<<<<

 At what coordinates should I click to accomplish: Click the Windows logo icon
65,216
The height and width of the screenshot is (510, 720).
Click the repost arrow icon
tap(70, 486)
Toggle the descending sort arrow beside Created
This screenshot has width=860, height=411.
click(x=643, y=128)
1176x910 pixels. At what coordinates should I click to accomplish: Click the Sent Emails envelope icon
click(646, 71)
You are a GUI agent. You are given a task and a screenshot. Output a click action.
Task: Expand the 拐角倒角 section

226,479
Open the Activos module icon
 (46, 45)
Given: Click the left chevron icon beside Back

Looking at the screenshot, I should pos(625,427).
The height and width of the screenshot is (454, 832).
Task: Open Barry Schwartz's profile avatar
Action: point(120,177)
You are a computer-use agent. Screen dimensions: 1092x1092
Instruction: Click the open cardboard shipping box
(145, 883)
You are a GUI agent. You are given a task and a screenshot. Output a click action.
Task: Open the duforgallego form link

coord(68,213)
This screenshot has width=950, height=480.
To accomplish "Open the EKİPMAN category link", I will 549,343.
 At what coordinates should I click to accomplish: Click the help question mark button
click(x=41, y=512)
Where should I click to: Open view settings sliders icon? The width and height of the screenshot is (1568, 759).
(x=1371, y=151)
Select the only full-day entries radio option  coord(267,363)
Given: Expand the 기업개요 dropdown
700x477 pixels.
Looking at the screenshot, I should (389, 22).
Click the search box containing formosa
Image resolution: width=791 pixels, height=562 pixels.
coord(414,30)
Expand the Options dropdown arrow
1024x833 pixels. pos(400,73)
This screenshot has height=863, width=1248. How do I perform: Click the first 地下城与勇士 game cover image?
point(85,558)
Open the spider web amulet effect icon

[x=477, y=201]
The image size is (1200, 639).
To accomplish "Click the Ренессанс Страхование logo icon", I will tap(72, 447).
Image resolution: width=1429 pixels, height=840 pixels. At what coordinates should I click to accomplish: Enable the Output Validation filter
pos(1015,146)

>>>>

_ACTIVITY_. Line count for "will": count the lines of the records above that contain it and give only the number.

_ANSWER FOR THIS EXERCISE_. 2